By Philip Butterworth-Hayes
The last year has seen an unprecedented increase in counter-UAS spending (C-UAS), deployment and technology capability improvement, far beyond the estimates of most forecasters. On the civil side, new concepts such as C-UAS-as-a-service are maturing, where equipment manufacturers provide and integrate the hardware and software while end-users choose between several service levels depending on their budget. The first integrated UAS traffic management/C-UAS ecosystem technologies have entered the market; but while C-UAS capabilities have made exponential increases in capability there has been far less progress in developing the institutional arrangements for identifying which bodies should have the mandate to mitigate the problem of rogue drones once they have been identified.
In the military domain, the war in Ukraine has become a war of attrition, where the onus is on deploying large numbers of affordable front-line tactical C-UAS systems to defeat early generation UAVS, rather than reacting to new drone threats which have suddenly appeared on the battlefield, such as autonomous swarming attacks. Although some commentators see the emergence of drone-on-drone combat in Ukraine as the start of a new era of air warfare, most government investment in new C-UAS capabilities – in the public domain at least – does not appear to be in intercept drones or net capture systems but in areas such as direct energy or C-UAS anti-swarm capabilities. Our updated Global Counter-UAS Directory and Buyer’s Guide lists seven major new direct energy programmes launched in the last year; we have added 32 new programmes to the database, 29 updates and a new section C-UAS uncrewed ground vehicles. The directory now contains more 330 companies and programmes.
The development of C-UAS as-a-service for both civil and military customers is transforming the industry in many ways. Drone detection systems based in the cloud are making layered capabilities more affordable and scalable, obviating the need for airports and sports arena to buy expensive hardware and long-term software update contracts. As many cities around the world start work on developing drone and eVTOL services requiring a C-UAS capability the timing for the introduction of these services is propitious, although it remains to be seen what level of service delivery will satisfy regulators in their requirements for these ecosystems to be both safe and secure.
According to Statistica
“Civilian C-UAS hardware costs USD5 million for municipal airspace customers, with an annual subscription cost of USD1.7 million in 2020. Other primary end-users of counter-drone solutions within the civilian market include airports, nuclear power plants, prisons, the oil & gas industry, and enterprise airspaces.”
In the USA US DoD Joint Counter-small Unmanned Aircraft Systems Office (JCO) has accepted or recommended Rafael, SAIC and Liteye Systems, DroneShield and Black Sage as C-sUAS As A Service (CaaS) partners.

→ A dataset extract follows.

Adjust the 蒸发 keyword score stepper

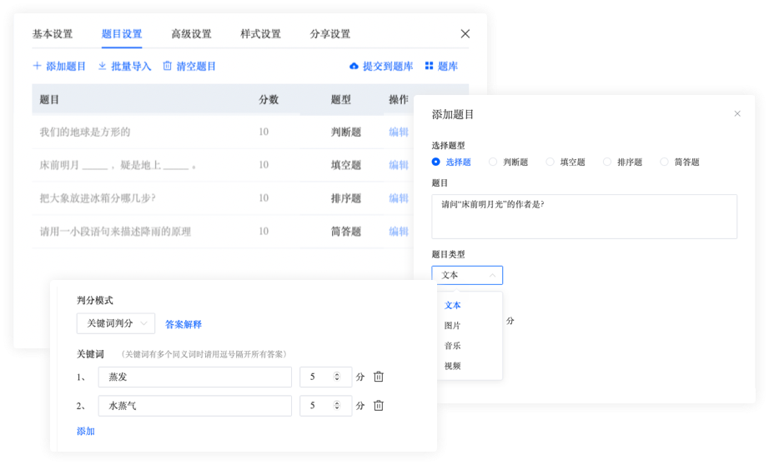click(x=336, y=377)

Wide-of-the-mark industry forecasts
At the start of 2023 Black Sage Technologies announced it has been awarded an indefinite-delivery/indefinite-quantity (IDIQ) contract for C-UAS systems from the US Air Force, with a contract value of up to USD900 million over a five-year period with options to extend up to ten years. According to Unmanned Airspace C-UAS contract award data, the US Department of Defense has awarded sales contracts of over USD1 billion in the last five months alone and poured several millions of dollars into furthering laser air defence research.
As most C-UAS contract sales data is confidential it is notoriously difficult to obtain exact costs of systems, as each sale varies considerably. According to the JCO: ground-based aerial denial systems should cost less than USD15,000 per drone engaged and for a hand-held capability, systems should cost less than USD37,000 per unit. These are still substantial amounts. And with current rates of DoD spending, the average estimate of the C-UAS market for 2023 of USD1.76 billion, taken from seven recent market forecasts, looks like a serious underestimate. The global annual expenditure rates of civil and military C-UAS systems, plus government investment in research and development, far more likely to be around the USD2.2 billion mark for 2023 and at the upper end of growth forecasts.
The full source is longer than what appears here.